Ketua Komisi III, Habiburokhman mengatakan rapat digelar pada Senin 30 Maret 2026 sekitar pukul 09.00 WIB. Hal itu dilakukan merespon desakan masyarakat yang menilai bahwa kasus tersebut tidak adil bagi Amsal Sitepu.
"RDPU ini digelar untuk menyikap banyaknya desakan masyarakat yang menganggap kasus tersebut diwarnai ketidakadilan," kata Habiburokhman dalam keterangannya pada Minggu 29 Maret 2026.
Habiburokhman menyoroti terkait Amsal Sitepu yang diduga menggelembungkan anggaran atas pembuatan video promosi desa. Padahal menurutnya, pekerjaan yang dilakukan Amsal Sitepu merupakan produk kreatif yang tak memiliki standar tertentu.
"Amsal Sitepu yang merupakan videografer dituduh melakukan penggelembungan anggaran (mark-up) atas jasa pembuatan video promosi desa. Padahal kerja-kerja videografi termasuk kerja kreatif yang harganya tidak memiliki standar tertentu," katanya.
Ia pun mengingatkan terkait dengan pemberlakuan KUHP dan KUHAP baru yang telah diharapkan tak hanya menciptakan keadilan formal, namun juga keadilan substantif.
Karena menurutnya, prioritas pemberantasan korupsi seharusnya adalah maksimalisasi pengembalian kerugian keuangan negara, yang umumnya terjadi pada kasus-kasus kakap.
"Komisi III mengingatkan kepada penegak hukum, bahwa semangat KUHP dan KUHAP baru adalah bagaimana proses hukum menghasilkan keadilan substantif, bukan sekedar keadilan formalistik belaka," ujarnya.
Diketahui, sebelumnya Amsal Sitepu telah dituntut dua tahun penjara dalam kasus dugaan korupsi penggelembungan anggaran dalam pembuatan video profil desa di Kabupaten Karo, Sumut Tahun anggaran 2020 sampai 2022 dalam sidang yang digelar pada pada 20 Februari 2026.
Amsal disebut membuat profil desa melalui perusahaannya, CV Promiseland dengan biaya pembuatan sebesar Rp.30.000.000 untuk setiap desa. Berdasarkan laporan hasil audit, negara mengalami kerugian keuangan sebesar Rp. 202.161.980.
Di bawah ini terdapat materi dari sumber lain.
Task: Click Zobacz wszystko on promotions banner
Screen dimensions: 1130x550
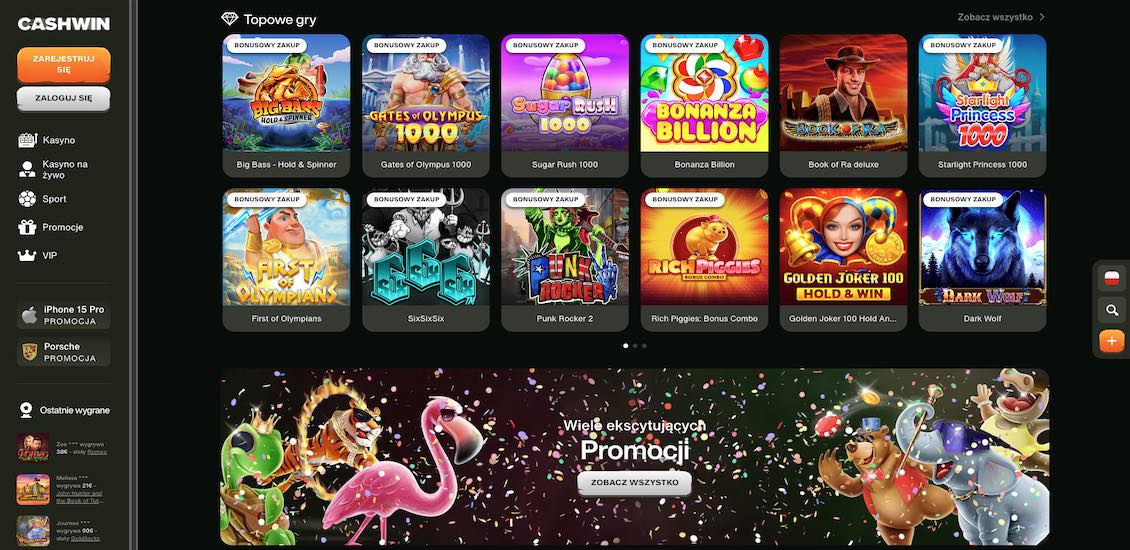Action: pos(634,483)
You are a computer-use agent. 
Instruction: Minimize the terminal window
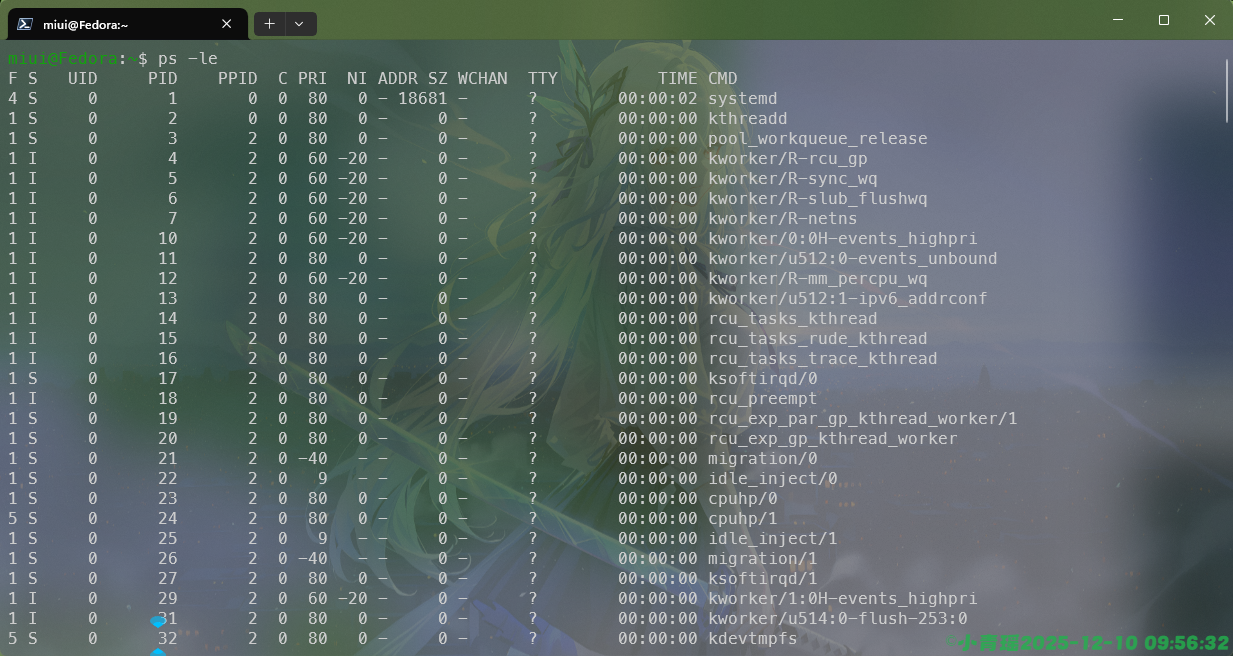pyautogui.click(x=1117, y=20)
JPU menyimpulkan bahwa perbuatan Amsal telah melanggar ketentuan Pasal 3 jo Pasal 18 Undang-Undang Nomor 31 Tahun 1999 Tentang Pemberantasan Tindak Pidana Korupsi sebagaimana telah diubah dengan Undang-Undang Nomor 20 Tahun 2001 Tentang Perubahan atas Undang-Undang Nomor 31 Tahun 1999 Tentang Pemberantasan Korupsi Sebagaimana Didakwaan dalam Dakwaaan Subsidair Penuntut Umum.
Redaktur : Hastina
Berita Terkait
Tidak ada berita terkait.
Berita Rekomendasi
Tidak ada berita rekomendasi.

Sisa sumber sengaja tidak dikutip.